Казалось бы, как норму интерпретирует путинскую политическую эпоху и Шульман. Ее выдает демонстративно выдвинутое вперед, как хрустальный подбородок у боксера, предположение о собственном оптимизме: мол, именно особенности темперамента не позволяет оценивать рассматриваемую картину как нечто инфернальное по отношению к политической норме. И только природный оптимизм, воплощаемый в скороговорку, оснащает политологический инструментарий линзами и фильтрами, позволяющими в зияющей пропасти гниения разглядеть рельеф животворящего дна, а то, что кажется резким обрывом с традицией, представить как вполне пологий спуск от высокого к низкому, но неизменно нормальному.

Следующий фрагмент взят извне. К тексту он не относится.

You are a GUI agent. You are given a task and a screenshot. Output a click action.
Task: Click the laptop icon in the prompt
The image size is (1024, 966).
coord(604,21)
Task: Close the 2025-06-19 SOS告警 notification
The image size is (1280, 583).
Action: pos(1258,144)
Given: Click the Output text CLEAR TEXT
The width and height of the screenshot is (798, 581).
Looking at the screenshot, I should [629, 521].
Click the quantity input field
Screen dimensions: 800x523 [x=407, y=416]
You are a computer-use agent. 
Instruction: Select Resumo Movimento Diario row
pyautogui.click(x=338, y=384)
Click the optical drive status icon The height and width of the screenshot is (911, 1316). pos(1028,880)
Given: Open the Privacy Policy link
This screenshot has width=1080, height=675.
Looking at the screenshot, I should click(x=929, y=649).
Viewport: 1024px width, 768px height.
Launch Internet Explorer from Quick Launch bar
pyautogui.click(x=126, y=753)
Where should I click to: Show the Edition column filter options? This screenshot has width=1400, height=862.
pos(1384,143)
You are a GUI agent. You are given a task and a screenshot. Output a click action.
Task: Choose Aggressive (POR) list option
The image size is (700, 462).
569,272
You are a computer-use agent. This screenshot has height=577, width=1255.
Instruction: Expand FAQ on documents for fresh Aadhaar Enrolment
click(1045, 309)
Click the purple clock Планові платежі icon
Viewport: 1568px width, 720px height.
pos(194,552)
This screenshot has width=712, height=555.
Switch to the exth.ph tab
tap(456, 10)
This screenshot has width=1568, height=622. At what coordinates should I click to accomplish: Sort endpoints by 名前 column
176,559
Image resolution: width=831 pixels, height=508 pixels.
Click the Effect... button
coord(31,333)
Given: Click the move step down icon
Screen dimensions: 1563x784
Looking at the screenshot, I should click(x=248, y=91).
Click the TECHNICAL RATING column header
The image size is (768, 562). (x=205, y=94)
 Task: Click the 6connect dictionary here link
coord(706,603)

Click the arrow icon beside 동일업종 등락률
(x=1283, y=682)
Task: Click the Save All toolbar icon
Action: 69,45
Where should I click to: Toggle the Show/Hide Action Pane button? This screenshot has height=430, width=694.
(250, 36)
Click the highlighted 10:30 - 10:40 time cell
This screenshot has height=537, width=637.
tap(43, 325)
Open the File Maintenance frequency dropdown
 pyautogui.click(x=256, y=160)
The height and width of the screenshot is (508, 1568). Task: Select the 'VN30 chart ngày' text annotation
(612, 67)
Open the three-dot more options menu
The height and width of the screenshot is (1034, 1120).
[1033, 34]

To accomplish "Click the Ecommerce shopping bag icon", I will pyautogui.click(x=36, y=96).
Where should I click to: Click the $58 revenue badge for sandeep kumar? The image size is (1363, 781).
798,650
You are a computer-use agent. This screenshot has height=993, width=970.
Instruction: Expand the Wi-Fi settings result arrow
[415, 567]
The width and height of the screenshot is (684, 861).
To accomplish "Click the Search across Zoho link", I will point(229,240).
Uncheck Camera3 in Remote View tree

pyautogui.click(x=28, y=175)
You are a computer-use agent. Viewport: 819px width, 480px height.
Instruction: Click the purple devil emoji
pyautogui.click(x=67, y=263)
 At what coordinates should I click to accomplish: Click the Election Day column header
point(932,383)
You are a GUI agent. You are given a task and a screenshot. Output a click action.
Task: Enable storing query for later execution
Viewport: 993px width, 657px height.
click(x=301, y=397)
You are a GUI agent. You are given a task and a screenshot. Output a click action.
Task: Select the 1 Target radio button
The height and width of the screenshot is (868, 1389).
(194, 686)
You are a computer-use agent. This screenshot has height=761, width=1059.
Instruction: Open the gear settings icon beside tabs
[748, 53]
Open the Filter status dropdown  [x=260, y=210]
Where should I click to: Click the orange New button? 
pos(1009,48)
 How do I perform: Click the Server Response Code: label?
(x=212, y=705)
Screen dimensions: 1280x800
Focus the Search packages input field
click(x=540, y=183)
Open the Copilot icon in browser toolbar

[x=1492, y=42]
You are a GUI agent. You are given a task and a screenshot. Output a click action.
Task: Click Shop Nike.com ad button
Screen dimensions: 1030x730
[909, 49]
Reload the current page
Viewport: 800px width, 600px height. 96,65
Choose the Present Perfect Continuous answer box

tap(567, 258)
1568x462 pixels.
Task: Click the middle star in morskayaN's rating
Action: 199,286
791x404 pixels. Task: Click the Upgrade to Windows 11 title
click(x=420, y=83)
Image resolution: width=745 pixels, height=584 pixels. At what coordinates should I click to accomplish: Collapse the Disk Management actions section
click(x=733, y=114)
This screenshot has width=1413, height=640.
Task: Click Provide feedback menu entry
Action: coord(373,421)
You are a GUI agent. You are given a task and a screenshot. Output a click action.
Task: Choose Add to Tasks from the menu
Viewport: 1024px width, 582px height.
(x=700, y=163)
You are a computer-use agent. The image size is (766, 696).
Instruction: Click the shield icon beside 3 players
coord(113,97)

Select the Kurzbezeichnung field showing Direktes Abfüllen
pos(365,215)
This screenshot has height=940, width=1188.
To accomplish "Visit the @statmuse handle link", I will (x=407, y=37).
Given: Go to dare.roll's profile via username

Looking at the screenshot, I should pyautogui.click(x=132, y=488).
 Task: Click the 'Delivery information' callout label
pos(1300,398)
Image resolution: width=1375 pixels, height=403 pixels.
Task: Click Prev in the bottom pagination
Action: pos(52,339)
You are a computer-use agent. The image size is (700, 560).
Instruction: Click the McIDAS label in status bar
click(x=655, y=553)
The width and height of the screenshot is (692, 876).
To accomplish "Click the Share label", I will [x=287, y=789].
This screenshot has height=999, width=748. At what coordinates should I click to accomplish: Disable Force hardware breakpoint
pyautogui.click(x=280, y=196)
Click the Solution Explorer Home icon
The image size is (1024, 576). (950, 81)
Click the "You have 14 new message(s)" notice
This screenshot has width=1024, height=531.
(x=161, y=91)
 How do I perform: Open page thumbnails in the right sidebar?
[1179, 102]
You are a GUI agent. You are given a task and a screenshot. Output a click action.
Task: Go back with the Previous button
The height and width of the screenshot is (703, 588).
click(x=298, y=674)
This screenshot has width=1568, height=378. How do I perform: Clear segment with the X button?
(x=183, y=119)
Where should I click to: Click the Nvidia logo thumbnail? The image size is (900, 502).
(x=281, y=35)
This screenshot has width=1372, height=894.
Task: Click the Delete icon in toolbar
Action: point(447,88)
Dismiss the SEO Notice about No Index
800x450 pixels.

Разница между Бауновым и Шульман обнаруживается в бэкграунде: там, где у Баунова легко виден след филологического образования и дипломатического этикета , требующего равного по тону разговора как с представителем какой-либо из старейших демократий, так и с главой иностранного отдела сомалийских пиратов (сам тон как бы уравнивает их в артикуляции рассмотрения), у Шульман проявляется специфика политологической солидности, являющей следствием ее структурного фундамента.
Являясь политологом по образованию, она постоянно оглядывается на свой академический статус, придавая этой оглядке характер постамента, возвышающего ее над остальными. Предполагается, что политологическая академичность не что-то сомнительное вроде традиции красной профессуры в постсоветской интерпретации, а нечто, уравнивающее политологическое образование в обществе без политики с почтенными схоластическими традициями университетов в тех местах, где политика не вводится как мода, и не исчезает словно прогноз погоды на вчера.
В этой присовокупляемой солидности, когда текущая политология является как бы уступкой более широкой аудитории со всеми примочками профессорского профессионального сленга (за который обычно держатся начинающие преподаватели), есть целый ряд узнаваемых особенностей, помогающих идентифицировать сам исследуемый объект. Поэтому я и позвал в пару к Баунову Шульман, что ее присовокупляемая политологическая академичность очень похожа на дипломатический церемониал. Как и для дипломата, ученому все равно, гордый царь зверей перед ним или жалкий моллюск, шевелящий щупальцами, предстающими в его воображении мощными мохнатыми лапами льва. Ученый разбирается в структуре вне зависимости от вида и рода объекта, объекты не ранжируются как подпадающие или выпадающие из функционала рассмотрения. Все похожи друг на друга, а если и отличаются то частично.
Такая гибридная политология позволяет задвинуть рассматриваемый объект под крышу нормы, а дальше изучать его, применяя для рассмотрения то один, то другой прием прикладной науки, не смущаясь тем обстоятельством, что морской дьявол, как ни придавливай ему голову, не лезет под микроскоп, ему лучше в аквариуме с другими морскими гадами, а не на академической кафедре в костюме тройке.
Это совершенно не означает, что оптика, привнесенная из другой областей знаний и используемая больше по рифме, чем по статусу, не обладает возможностями для уточнений. На коротком конце объектива те или иные здравые суждения оказываются допустимыми, при определенных усилиях, как дипломатический церемониал, уравнивающий несравнимое, и академические очки, дальнозоркость которых не позволяют увидеть несовпадение беспозвоночных и млекопитающих, добавляют к рассмотрению ту или иную здравую деталь.
Более того, именно акцент, вынесенный из предыдущего опыта, и придает политологическому волапюку ту особенность, которая обретает цену в условиях, когда интеллектуальные штудии отличаются лишь тональностью голоса и словарем, выдающим опыт чтения. И это не только эстетическая родинка подмышкой у дряблого тела, это та особенность рассмотрения одного и того, что позволяет предмету представать как бы новым, оставаясь на самом деле одним и тем же.